▼

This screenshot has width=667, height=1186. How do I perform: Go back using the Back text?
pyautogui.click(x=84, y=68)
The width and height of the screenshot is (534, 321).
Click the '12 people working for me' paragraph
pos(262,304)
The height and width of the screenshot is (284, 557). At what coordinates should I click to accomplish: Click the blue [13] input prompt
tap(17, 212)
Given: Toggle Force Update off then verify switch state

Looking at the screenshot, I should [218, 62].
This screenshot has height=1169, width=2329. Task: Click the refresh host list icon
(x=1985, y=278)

▲
▼

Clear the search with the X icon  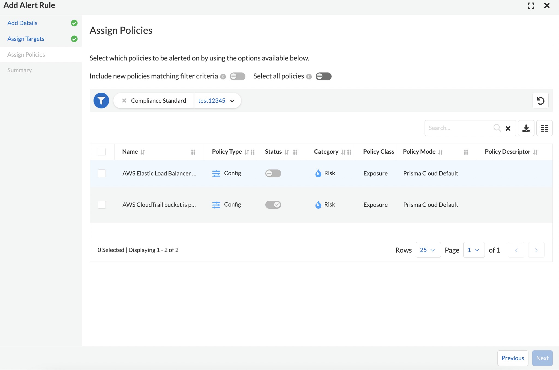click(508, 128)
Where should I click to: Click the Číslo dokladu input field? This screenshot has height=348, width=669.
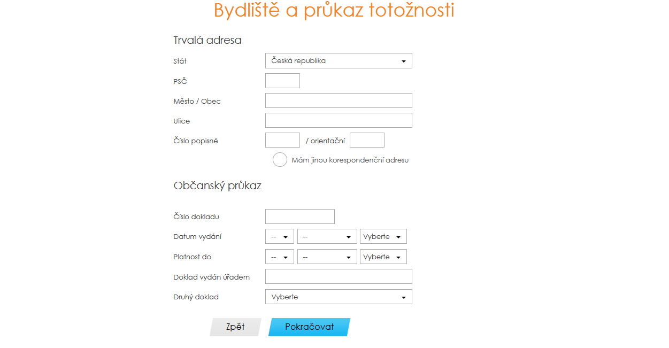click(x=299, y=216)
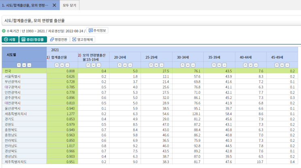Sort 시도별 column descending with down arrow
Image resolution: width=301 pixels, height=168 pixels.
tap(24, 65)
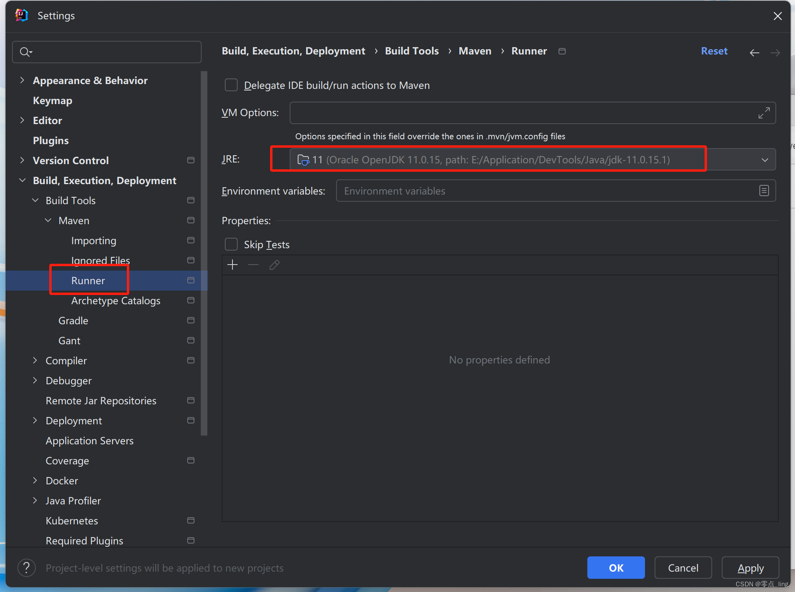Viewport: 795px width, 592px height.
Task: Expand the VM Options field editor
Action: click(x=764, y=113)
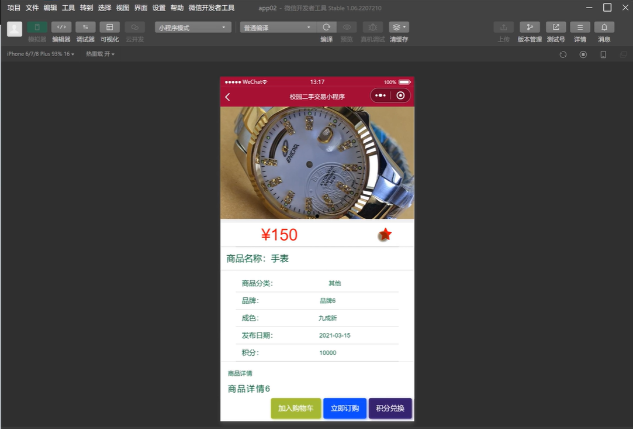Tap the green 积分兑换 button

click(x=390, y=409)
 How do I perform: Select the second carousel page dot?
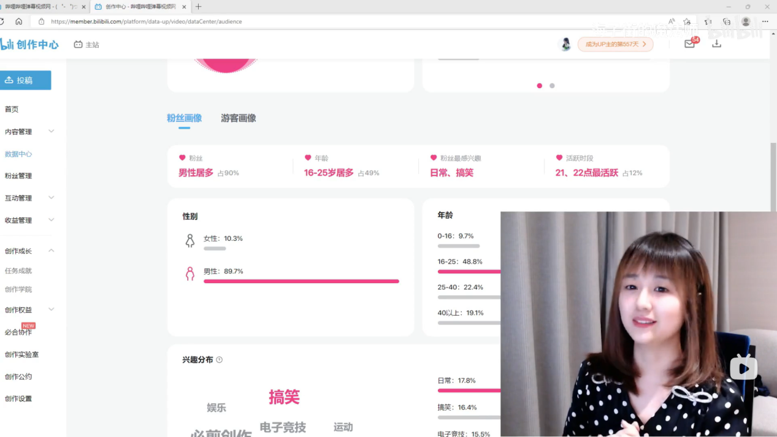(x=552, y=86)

▲

Could you give the data as a JSON list of strings, one per line with blank lines omitted, beginning with the line containing "Where should I" and continuing through the line containing "(x=552, y=86)"? Leave the pictures out.

[
  "Where should I click to: Click the Číslo dokladu input field? This screenshot has height=348, width=669.",
  "click(x=299, y=216)",
  "Sort 시도별 column descending with down arrow",
  "Image resolution: width=301 pixels, height=168 pixels.",
  "tap(24, 65)",
  "Viewport: 795px width, 592px height.",
  "Task: Expand the VM Options field editor",
  "Action: click(x=764, y=113)",
  "Tap the green 积分兑换 button",
  "click(x=390, y=409)",
  " How do I perform: Select the second carousel page dot?",
  "(x=552, y=86)"
]